Out of the path of the wind, the sun felt soothing. I took my time, in no hurry for anything since I had at least two hours to kill. I lazily got my stuff out of the truck … waders, boots, rod, vest. As I began putting on the waders I felt a little chill and looked up.

Aghast, I realized that a cloud black as a new Bible was eating my blue sky sunshine in one big voracious gulp. Within a minute the entire afternoon changed complexion and the temperature dove like a falcon after a rabbit.
I wrapped up some more, adding a sweater and a fleece jacket over my camo jacket.
The air snapped at my fingers like a hungry dog. I decided to get back into the Troutmobile, fire up the engine and defrost in the dragon breath roaring out of the heater.

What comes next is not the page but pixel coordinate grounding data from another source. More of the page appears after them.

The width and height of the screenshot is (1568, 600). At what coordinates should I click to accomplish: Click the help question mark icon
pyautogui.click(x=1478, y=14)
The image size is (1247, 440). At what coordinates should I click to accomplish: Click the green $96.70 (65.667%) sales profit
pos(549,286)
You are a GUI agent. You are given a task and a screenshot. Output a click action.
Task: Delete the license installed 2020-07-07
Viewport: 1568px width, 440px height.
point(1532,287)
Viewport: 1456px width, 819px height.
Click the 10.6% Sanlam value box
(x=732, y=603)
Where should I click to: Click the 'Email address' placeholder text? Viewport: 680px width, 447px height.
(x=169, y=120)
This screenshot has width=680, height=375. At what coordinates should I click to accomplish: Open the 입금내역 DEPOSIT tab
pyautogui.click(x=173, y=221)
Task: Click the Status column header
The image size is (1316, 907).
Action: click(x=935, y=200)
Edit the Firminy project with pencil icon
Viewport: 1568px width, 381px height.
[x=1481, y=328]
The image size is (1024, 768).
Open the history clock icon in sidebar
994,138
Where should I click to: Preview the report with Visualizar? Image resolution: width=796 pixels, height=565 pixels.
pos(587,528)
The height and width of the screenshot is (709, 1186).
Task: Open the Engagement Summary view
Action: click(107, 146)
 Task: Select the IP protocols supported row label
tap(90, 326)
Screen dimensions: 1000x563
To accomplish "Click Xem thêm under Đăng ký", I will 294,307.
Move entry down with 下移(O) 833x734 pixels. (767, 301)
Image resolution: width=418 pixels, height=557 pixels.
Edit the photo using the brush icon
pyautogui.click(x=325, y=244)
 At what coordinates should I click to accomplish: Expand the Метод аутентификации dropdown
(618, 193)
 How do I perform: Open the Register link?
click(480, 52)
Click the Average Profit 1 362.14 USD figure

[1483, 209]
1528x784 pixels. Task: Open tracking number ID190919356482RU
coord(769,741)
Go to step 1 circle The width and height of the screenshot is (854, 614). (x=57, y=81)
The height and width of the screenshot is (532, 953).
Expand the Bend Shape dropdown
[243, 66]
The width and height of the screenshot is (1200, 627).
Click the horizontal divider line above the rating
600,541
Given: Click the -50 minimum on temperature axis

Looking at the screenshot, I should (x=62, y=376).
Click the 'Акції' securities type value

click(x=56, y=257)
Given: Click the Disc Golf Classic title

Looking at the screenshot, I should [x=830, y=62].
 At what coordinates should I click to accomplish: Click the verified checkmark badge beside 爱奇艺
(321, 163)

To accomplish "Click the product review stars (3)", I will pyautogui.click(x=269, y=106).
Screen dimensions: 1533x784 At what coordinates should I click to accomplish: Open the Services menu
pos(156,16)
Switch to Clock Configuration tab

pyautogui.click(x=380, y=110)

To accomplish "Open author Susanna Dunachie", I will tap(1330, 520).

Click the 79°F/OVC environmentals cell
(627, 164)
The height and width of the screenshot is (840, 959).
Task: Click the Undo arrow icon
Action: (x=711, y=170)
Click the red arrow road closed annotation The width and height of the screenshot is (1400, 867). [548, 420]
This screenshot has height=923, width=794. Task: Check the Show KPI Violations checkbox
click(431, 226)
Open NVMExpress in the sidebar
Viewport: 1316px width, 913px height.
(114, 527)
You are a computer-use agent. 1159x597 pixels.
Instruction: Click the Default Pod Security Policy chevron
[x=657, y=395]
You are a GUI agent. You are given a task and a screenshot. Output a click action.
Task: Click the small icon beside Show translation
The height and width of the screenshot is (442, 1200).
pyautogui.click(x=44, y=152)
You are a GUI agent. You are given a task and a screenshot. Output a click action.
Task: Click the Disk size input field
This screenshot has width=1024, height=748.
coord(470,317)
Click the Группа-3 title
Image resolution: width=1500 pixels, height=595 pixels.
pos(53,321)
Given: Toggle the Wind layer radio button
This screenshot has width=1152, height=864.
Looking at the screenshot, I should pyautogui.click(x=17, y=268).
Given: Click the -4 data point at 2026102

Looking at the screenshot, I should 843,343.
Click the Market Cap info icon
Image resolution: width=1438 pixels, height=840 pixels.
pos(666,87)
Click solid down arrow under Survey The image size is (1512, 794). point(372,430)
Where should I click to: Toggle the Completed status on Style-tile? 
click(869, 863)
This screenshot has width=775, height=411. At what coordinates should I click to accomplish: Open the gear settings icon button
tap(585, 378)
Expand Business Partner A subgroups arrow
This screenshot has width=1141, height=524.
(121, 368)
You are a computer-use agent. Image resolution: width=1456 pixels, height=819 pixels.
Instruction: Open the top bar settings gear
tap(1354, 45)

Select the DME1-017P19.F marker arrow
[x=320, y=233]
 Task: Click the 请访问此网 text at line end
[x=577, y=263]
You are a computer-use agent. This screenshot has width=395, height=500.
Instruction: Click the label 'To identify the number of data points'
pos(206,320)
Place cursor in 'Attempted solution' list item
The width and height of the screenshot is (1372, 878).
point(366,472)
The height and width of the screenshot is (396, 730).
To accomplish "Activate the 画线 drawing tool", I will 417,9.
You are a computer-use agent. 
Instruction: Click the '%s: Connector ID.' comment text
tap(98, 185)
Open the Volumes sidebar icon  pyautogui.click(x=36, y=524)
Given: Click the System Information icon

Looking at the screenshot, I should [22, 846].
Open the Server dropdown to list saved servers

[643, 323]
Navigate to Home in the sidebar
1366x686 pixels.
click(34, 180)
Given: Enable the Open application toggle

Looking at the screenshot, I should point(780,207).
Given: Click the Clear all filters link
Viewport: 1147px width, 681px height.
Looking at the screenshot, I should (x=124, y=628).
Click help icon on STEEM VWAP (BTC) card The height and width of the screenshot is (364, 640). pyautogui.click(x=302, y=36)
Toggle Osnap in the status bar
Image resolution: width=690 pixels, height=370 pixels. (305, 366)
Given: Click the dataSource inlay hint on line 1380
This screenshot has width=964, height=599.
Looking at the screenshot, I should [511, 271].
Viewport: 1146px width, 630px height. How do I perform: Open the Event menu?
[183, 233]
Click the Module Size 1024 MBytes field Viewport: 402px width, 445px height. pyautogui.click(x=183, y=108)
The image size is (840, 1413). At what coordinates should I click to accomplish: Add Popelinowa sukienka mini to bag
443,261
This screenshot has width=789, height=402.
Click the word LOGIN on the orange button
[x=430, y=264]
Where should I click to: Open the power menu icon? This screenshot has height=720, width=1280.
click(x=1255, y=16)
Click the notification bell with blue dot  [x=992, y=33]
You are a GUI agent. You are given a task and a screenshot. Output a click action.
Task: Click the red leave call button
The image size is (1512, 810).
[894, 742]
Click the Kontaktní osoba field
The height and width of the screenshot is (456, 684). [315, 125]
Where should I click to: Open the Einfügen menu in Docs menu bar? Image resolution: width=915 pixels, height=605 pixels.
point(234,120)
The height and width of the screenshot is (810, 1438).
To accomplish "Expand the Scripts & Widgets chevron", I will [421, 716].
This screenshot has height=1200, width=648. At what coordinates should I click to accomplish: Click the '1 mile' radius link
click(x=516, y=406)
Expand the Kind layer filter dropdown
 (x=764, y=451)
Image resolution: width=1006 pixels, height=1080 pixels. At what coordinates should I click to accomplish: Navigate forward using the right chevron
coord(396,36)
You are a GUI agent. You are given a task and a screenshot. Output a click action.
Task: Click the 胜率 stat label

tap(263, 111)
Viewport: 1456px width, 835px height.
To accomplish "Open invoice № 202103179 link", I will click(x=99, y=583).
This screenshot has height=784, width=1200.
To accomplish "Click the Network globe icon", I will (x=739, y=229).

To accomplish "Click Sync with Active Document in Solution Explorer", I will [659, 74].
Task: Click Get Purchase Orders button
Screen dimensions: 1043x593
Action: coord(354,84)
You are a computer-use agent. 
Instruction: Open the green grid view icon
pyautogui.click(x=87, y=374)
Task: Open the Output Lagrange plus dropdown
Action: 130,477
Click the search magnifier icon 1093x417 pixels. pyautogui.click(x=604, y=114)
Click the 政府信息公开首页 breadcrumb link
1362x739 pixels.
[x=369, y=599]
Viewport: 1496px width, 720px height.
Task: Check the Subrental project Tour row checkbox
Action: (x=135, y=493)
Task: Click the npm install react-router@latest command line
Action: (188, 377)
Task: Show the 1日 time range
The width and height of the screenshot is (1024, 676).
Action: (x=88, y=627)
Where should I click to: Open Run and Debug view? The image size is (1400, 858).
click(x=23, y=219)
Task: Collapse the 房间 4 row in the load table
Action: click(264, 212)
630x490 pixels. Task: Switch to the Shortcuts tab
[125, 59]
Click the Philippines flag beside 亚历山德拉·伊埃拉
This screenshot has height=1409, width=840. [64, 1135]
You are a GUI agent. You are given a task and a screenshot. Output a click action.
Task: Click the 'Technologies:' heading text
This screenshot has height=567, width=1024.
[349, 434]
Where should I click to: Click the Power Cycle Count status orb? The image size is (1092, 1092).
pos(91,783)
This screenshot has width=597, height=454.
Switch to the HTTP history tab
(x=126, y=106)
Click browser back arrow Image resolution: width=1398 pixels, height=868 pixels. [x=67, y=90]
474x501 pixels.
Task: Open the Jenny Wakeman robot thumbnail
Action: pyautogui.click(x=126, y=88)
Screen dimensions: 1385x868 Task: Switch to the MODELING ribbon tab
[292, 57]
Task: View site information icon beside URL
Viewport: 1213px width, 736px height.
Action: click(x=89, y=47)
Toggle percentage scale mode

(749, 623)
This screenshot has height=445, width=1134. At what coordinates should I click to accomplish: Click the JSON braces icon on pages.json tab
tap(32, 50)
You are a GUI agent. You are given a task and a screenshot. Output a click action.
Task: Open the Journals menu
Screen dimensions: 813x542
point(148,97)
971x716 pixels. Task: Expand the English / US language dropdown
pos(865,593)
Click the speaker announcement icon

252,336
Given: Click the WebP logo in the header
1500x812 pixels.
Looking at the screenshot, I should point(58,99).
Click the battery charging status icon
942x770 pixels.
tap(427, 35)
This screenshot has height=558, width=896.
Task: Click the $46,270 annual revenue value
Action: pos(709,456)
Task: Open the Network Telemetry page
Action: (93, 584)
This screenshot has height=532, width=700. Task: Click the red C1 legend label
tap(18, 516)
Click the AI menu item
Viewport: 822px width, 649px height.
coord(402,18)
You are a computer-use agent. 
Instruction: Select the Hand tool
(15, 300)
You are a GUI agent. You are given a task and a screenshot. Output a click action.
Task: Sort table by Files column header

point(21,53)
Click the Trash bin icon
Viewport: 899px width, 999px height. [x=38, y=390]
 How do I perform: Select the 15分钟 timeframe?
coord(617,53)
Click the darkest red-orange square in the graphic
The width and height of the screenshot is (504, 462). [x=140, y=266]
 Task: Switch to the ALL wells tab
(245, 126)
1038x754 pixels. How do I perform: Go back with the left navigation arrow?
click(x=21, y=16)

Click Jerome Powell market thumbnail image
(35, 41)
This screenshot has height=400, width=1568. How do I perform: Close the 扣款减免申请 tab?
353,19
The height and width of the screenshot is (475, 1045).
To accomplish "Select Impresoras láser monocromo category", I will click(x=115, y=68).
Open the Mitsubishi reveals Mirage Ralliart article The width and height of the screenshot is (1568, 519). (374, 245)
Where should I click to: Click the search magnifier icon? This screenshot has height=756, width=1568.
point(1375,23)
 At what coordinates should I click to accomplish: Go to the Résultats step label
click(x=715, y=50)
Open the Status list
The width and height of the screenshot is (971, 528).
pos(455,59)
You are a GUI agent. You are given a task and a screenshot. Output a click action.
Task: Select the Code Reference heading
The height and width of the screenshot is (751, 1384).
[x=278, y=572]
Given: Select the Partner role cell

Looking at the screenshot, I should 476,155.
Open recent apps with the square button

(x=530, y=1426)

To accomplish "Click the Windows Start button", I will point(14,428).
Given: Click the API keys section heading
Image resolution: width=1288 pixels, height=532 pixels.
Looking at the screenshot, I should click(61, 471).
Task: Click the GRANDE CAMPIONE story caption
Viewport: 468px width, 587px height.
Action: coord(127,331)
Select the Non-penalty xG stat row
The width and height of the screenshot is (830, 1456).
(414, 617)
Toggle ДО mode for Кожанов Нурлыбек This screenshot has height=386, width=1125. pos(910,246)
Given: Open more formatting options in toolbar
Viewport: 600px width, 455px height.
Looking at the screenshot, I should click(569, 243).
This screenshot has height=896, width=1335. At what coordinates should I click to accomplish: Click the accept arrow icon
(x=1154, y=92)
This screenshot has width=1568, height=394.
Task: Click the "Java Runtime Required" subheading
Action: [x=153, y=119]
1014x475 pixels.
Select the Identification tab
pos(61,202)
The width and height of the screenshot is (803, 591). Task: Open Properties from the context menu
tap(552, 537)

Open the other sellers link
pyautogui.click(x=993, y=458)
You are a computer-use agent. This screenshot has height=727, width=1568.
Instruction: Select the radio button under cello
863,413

It got colder, it seemed, when I emerged from the car to string up the rod.
A thin snow fell like petals. The only sound was the creek dancing over rocks.

I tried the old favorite spots where trout had hit the fly in the past. With a little dark caddis tied on, I flipped it into the little pools and puddles against the bank. I caught a tree and a bush, but managed not to lose the fly. This was no time for changing flies with numb fingertips. I almost cried when I dropped my pliers into the water. My hand came out numb.

The creek opened a little, allowing a full-throttle cast to the gentle water upstream. There was plenty of air be-hind me and no trees to reach out for my fly. It felt good to let a long cast loose on this little creek.
It would have felt better to catch a trout.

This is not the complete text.